自動出改札(読み)じどうしゅっかいさつ

改訂新版 世界大百科事典 「自動出改札」の意味・わかりやすい解説

自動出改札 (じどうしゅっかいさつ)

鉄道などにおいて,旅客営業の主なる業務の一つである乗車券などの発売(出札),検査・入鋏(にゆうきよう)(改札)および回収(集札)の業務を機械によって自動化すること。出札における自動券売機,乗車券(定期券を含む)印刷発行機,改札における自動改札機,自動精算券売機,精算券印刷発行機などの自動化機械が実用化されている。

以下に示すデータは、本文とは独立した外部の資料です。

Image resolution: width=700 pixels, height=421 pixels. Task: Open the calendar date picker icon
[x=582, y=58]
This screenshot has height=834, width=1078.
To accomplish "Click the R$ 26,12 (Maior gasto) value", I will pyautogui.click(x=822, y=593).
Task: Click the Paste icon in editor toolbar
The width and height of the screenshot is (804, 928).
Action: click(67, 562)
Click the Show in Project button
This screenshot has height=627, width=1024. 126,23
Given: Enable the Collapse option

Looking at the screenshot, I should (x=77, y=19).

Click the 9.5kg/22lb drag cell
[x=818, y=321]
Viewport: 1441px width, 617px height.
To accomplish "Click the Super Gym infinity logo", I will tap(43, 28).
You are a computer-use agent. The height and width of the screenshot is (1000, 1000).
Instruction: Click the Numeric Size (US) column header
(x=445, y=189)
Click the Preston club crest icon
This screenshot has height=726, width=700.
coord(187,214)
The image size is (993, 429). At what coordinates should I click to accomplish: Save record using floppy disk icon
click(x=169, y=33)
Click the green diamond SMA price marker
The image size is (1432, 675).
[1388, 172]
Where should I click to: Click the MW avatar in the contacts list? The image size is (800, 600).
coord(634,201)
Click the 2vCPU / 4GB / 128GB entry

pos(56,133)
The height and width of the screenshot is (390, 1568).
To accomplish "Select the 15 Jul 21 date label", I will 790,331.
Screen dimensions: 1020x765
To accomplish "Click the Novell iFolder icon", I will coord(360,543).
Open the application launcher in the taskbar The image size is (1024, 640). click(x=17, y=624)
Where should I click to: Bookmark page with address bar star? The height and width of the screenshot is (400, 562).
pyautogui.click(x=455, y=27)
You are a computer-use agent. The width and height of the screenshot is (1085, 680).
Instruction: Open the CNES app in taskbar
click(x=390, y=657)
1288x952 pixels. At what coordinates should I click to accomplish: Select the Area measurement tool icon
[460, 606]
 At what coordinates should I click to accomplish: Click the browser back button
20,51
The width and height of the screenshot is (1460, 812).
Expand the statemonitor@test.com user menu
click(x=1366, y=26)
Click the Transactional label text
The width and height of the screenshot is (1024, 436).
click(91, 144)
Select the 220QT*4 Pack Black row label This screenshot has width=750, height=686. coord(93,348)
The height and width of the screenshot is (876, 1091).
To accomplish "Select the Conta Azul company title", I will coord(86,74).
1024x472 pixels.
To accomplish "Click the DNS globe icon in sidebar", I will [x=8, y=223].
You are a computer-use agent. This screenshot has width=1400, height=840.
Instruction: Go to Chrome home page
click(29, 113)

 これら出改札機械導入の歴史は古く,券売機は1929年国鉄(現JR)東京駅で手動式入場券券売機が,改札機は1927年12月上野~浅草間地下鉄開業時にターン型の改札機(10銭白銅貨使用)が使用されたのが最初である。乗車券を使用する自動改札機の使用は,ずっと遅れ,66年3月近畿日本鉄道での定期券専用型が最初である。ただし,このときの定期券は,パンチホール式であり,本格的な実用は,運輸省,国鉄,公営地下鉄,私鉄,そしてメーカーからなる日本鉄道サイバネテクス協議会の研究会で,磁気膜を使った乗車券(近距離用エドモンソン型乗車券・定期券)とこれに関連する機械の規格を決定した71年以降で,国鉄では71年柏駅試行のあと73年武蔵野線開業時に実用化している。なお,海外における自動出改札システムの開発は,早くからヨーロッパで進められ,1963年イギリスのロンドン地下鉄で導入以来,フランスのパリ地下鉄などで広く実用化されている。

自動改札機には,係員に代わって乗車券の検査と確認のための入鋏(パンチ)を行う改札専用機,出場にあたっての乗車券の検査と回収を行う集札専用機および両者の機能を備えた両用機の3機種がある。いずれの機械も,旅客が乗車券を投入口に投入すると,まずその大きさを判別し,切符と定期券に区分する。乗車券はベルトとローラーで構成された搬送路を通っていくが,その間,裏面磁気膜に記憶されている情報(通用期間,区間,経由,大人,小人など)を符号として磁気ヘッドで読み取り,有効,無効の判定を行う。判定の終わった切符は,改札機の場合,2mmの丸い穴を開けたうえ取り出し,旅客がこれを受け取る。集札機の場合,有効券は機械内に回収するが,集・改札機とも無効券のときは,ドアを閉じて警報を鳴らす。このほか機械内部には,旅客の動きを検知し制御する人間検知器,ドアを開閉する制御部もある。乗車券の送り速度は2m/sであるため,理論的には120人/min通過できるが,実用上,50人/min前後の値が自動改札機の能力とされている。